# What this task involves
Reproduce every item below word for word, leaving out the pictures.

# Entries
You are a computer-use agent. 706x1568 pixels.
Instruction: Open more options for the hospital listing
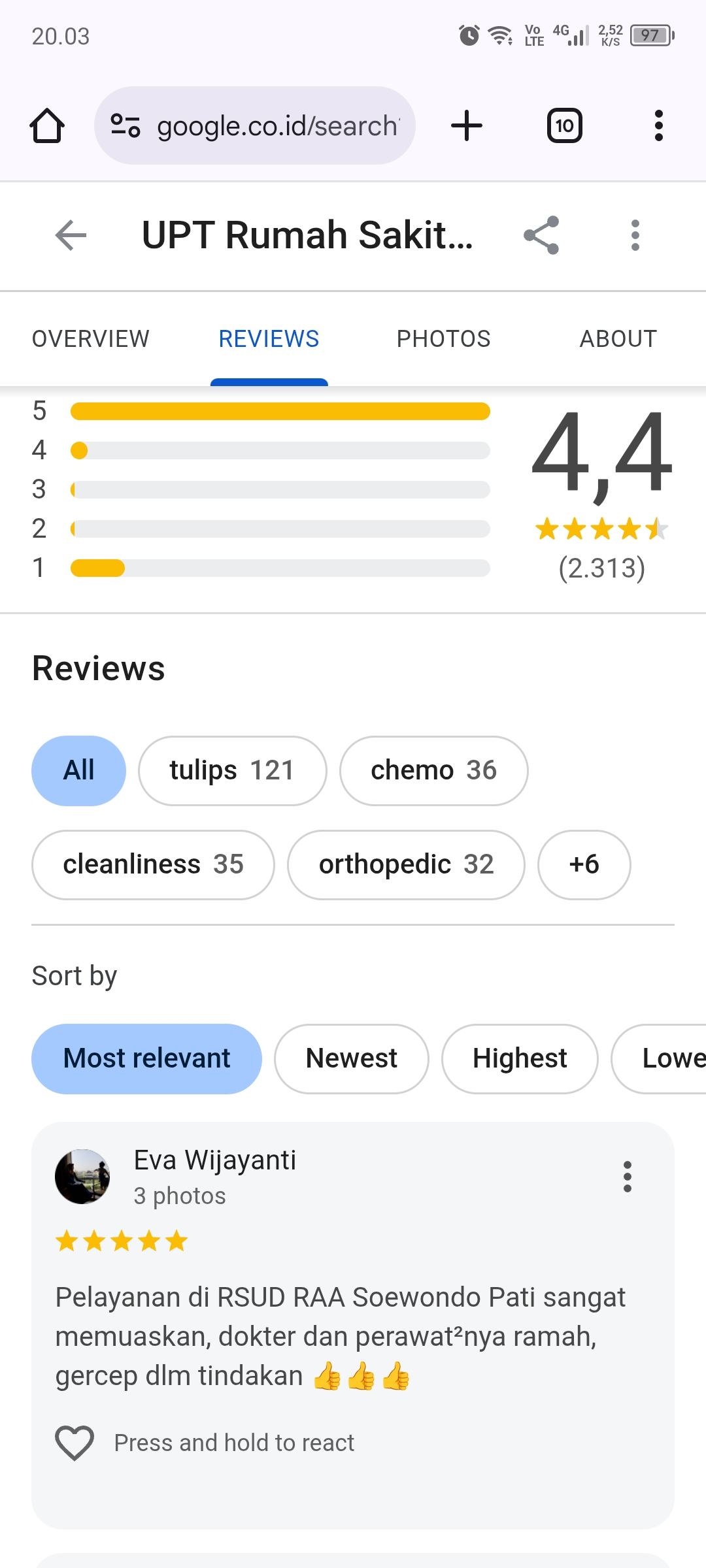pyautogui.click(x=635, y=235)
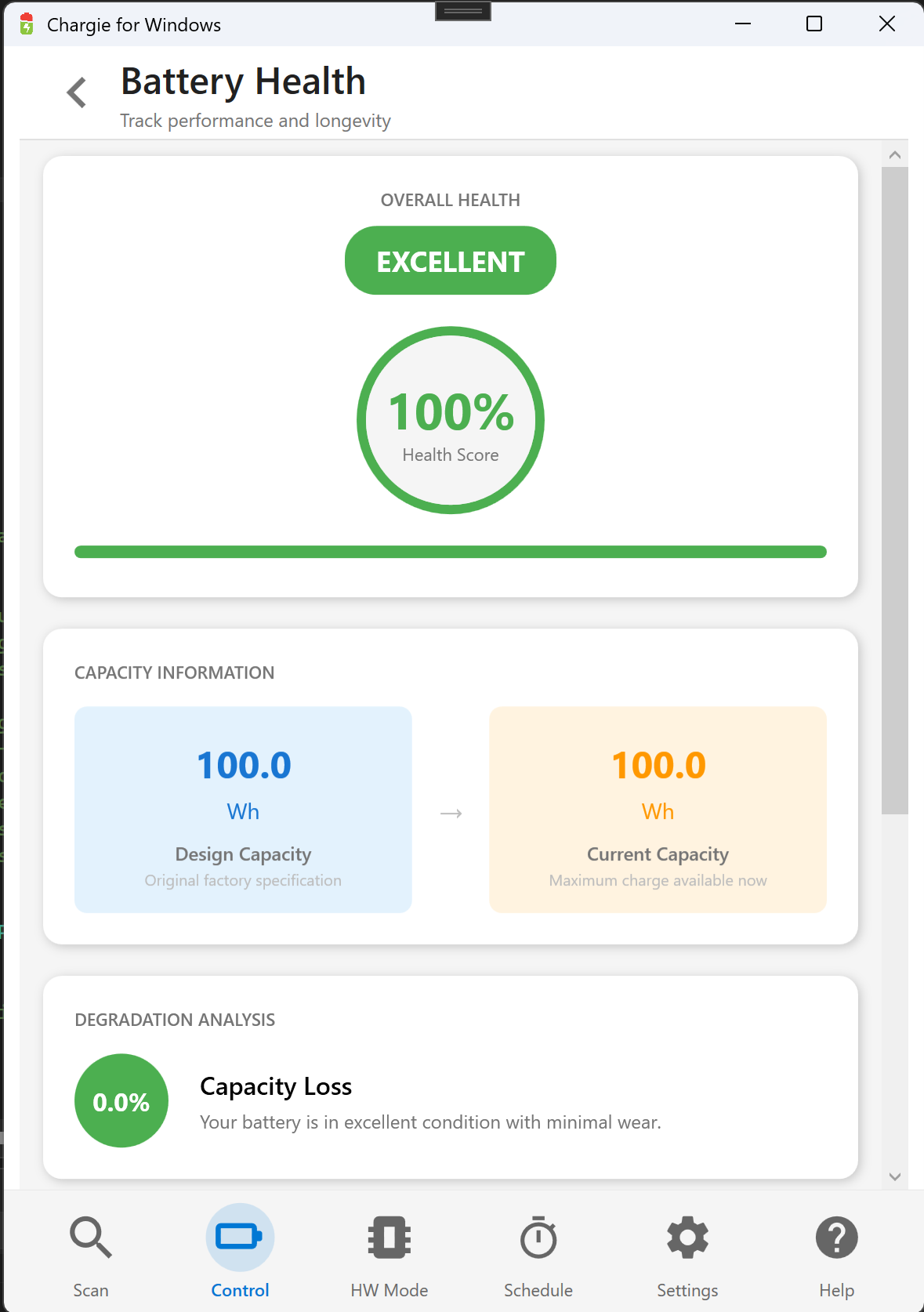Click the scrollbar up arrow
Screen dimensions: 924x1312
click(x=895, y=155)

# Result for this task
You are a computer-use agent. 706x1568 pixels.
Instruction: Open more options for the hospital listing
pyautogui.click(x=635, y=235)
Click the scrollbar up arrow
Screen dimensions: 924x1312
click(x=895, y=155)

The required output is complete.